In 1844, the Grosse Hamburger Strasse old home was built. In 1942, the building was redesigned to be used to process Jewish people to be deported to Nazi concentration camps and as a prison for resistance fighters and Jewish refugees. In the meantime, residents were moved to Theresienstadt. The building was destroyed in 1943.

====School for boys====
A school for boys was operated until 1942 when the building became a Nazi security point for the collection point. The building became a working school again in 1992.

===World War II collection point===
In 1941, Nazis established a collection point at Grosse Hamburger Strasse for Jews to be deported from the city. It became the main collection point in Berlin. The school for boys and old age home were renovated for use by the Nazis. Jewish people were processed and sent to extermination camps or ghettos as part of The Holocaust. They were forcefully taken from their homes and brought to this collection point. More than 50,000 people were sent initially to Nazi concentration camps at Kaunas, Łódź, Minsk, Riga, and Theresienstadt. Jewish people were sent to death camps, like Auschwitz-Birkenau, after July 1942.

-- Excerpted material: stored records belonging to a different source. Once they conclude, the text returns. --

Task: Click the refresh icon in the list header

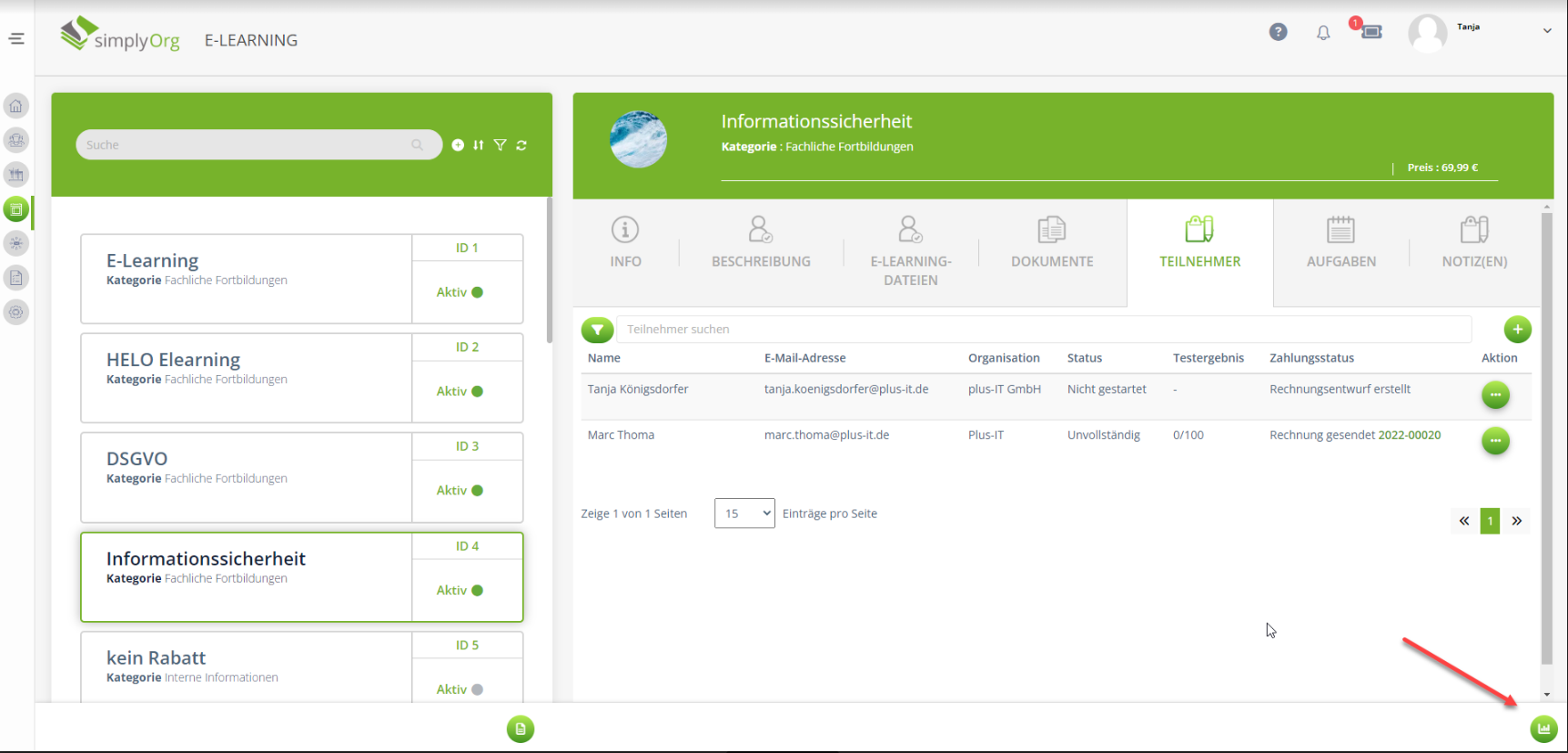Action: pos(521,145)
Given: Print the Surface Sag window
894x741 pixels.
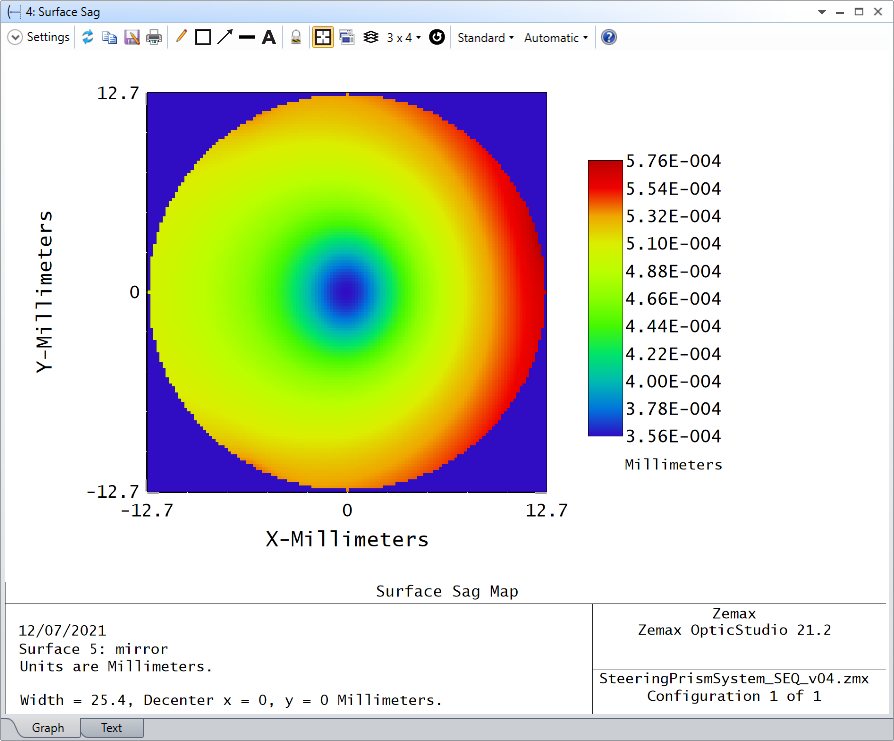Looking at the screenshot, I should coord(154,38).
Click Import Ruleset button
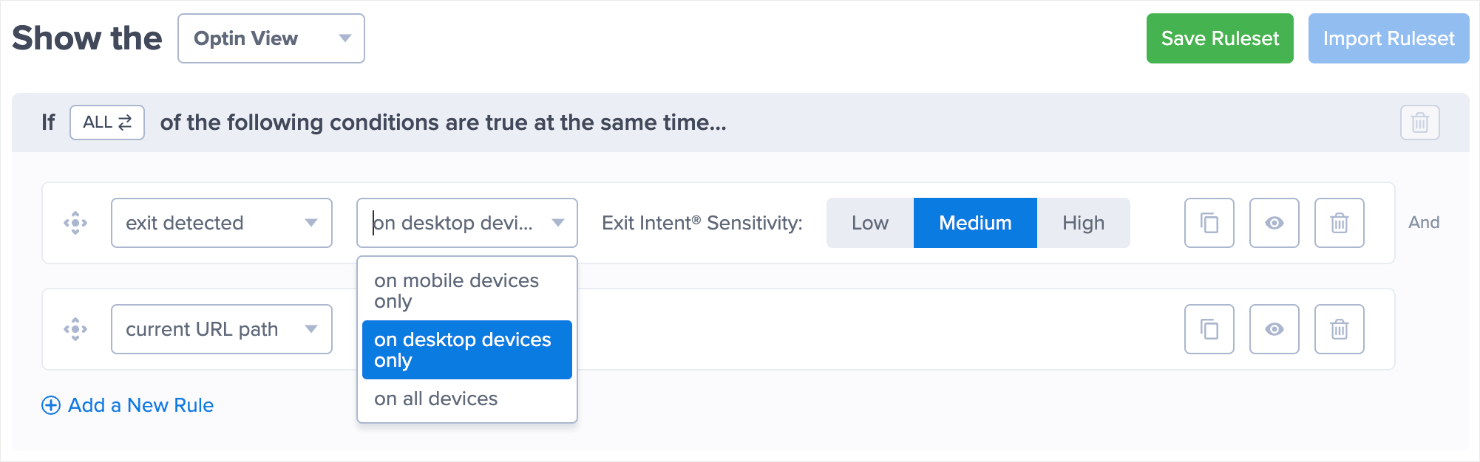This screenshot has width=1480, height=462. pos(1388,39)
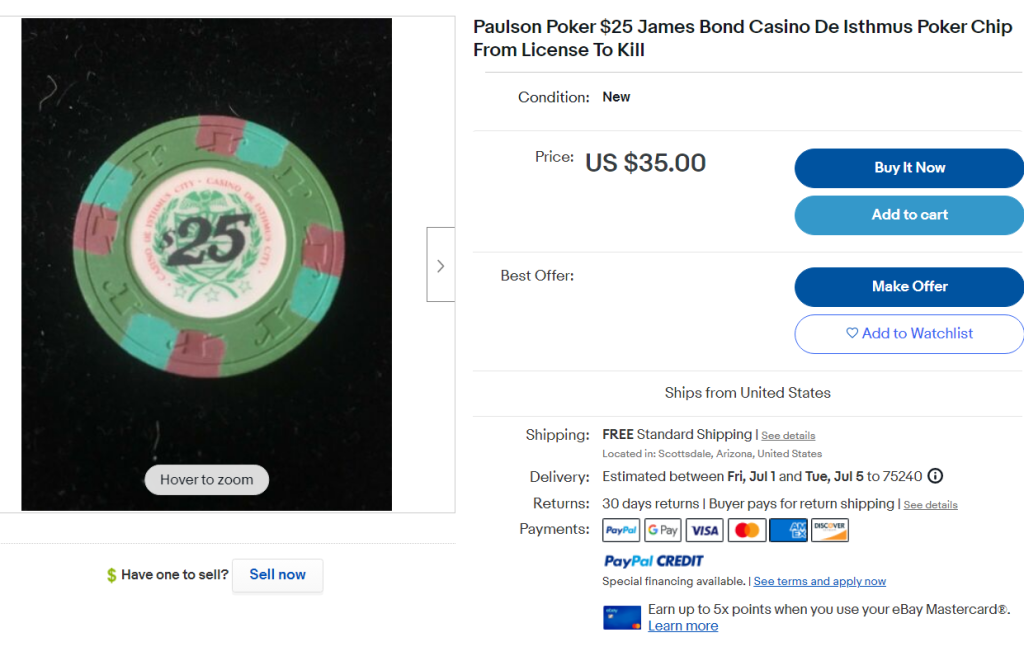Add item to cart
1024x661 pixels.
tap(909, 215)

Written to a boy named Gad who went to the collection point, wearing a borrowed Hitler Youth uniform, to try to save his boyfriend named Manfred Lewin,

A void opens within me
Spirit and body suddenly are lame
The time that follows is torture
In which I seek out the strength to go
on living.

Often I see myself standing at the
edge of an abyss
Felt my utter abandonment
And the dizziness when I left my eyes
look down
And the sudden draining of blood
from my cheeks. (Note: After searching for his friend after the war, Gad learned that Manfred's entire family, the Lewins died at Auschwitz. There is an online exhibit about the friends at the United States Holocaust Memorial Museum.)